The following script is a skeleton of the provided script _mkUniqPdbSeqs
which is somewhat more automated.
l_commands=no
errorAction="none" # if something goes wrong do not
# interrupt the loop
s_pdbDir = "/data/pdb/" # make sure you have correct path
pdbDirStyle = 4 #
read sarray s_pdbDir+"/derived_data/index/source.idx"
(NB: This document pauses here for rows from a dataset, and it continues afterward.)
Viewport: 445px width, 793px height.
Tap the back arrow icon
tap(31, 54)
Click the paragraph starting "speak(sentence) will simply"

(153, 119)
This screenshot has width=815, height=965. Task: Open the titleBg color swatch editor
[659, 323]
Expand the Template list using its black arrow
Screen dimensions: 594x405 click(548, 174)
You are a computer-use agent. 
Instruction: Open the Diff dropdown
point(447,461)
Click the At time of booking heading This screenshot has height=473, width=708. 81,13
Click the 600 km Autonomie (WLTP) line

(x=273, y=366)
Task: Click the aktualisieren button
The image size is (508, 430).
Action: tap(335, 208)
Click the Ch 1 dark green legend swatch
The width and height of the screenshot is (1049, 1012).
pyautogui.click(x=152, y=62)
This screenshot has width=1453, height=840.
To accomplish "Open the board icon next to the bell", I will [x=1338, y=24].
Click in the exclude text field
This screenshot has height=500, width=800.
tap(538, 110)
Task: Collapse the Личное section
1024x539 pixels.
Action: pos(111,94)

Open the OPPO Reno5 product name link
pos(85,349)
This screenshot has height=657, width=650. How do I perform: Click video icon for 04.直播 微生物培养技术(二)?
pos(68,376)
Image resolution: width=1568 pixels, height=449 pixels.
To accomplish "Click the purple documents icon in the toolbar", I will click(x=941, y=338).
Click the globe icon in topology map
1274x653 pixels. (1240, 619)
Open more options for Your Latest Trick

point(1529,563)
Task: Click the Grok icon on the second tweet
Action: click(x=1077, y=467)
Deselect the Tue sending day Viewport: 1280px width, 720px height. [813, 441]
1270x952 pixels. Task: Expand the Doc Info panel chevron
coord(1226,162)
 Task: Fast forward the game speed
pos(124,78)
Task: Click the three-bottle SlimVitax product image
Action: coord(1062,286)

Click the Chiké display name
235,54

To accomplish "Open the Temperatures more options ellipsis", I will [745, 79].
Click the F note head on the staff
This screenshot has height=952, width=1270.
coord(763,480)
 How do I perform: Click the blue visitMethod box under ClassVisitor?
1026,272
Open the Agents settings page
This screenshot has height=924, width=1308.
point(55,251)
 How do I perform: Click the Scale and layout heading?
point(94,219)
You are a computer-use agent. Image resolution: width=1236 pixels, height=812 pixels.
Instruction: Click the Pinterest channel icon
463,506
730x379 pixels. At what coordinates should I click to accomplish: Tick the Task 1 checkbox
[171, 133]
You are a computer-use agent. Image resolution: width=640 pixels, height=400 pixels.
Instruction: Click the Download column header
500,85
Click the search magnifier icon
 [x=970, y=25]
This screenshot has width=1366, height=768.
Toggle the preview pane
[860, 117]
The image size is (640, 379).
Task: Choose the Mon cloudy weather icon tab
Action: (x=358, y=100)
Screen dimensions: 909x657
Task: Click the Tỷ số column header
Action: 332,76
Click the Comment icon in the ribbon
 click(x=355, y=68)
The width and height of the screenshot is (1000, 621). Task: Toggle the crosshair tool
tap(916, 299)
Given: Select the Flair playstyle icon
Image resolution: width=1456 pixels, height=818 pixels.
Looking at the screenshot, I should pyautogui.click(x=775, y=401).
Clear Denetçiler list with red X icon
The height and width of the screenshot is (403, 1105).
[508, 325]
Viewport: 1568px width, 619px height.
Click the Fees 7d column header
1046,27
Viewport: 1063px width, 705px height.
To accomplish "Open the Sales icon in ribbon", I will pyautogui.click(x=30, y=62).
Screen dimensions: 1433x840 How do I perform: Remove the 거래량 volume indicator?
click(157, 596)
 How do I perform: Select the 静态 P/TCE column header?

# you need a list of all pdb-entries
# (4 char. code per line will do)
source = Tolower(Trim(Field(source,1)))
n=Nof(source)
for i=1,n
read pdb sequence resolution source[i]
# append resolution to the chain name (like 9lyz_a19)
endfor
group sequence "*" uniqSeqs unique 0.1
# cutoff inter-sequence
# distance 0.1 (dissimilar by more than 10%)
#
# Other possibilities
#
# group sequence uniqSeqs unique 5 # if two seqs differ by more
# # than 5 mutations
# group sequence uniqSeqs unique # throw away only identical
# # sequences
#
delete sequences # get rid of sequences not
# included in uniqSeqs
write sequence s_inxDir + "/pdb1.seq"
# actual sequences for searches
write Name(uniqSeqs) "chainList"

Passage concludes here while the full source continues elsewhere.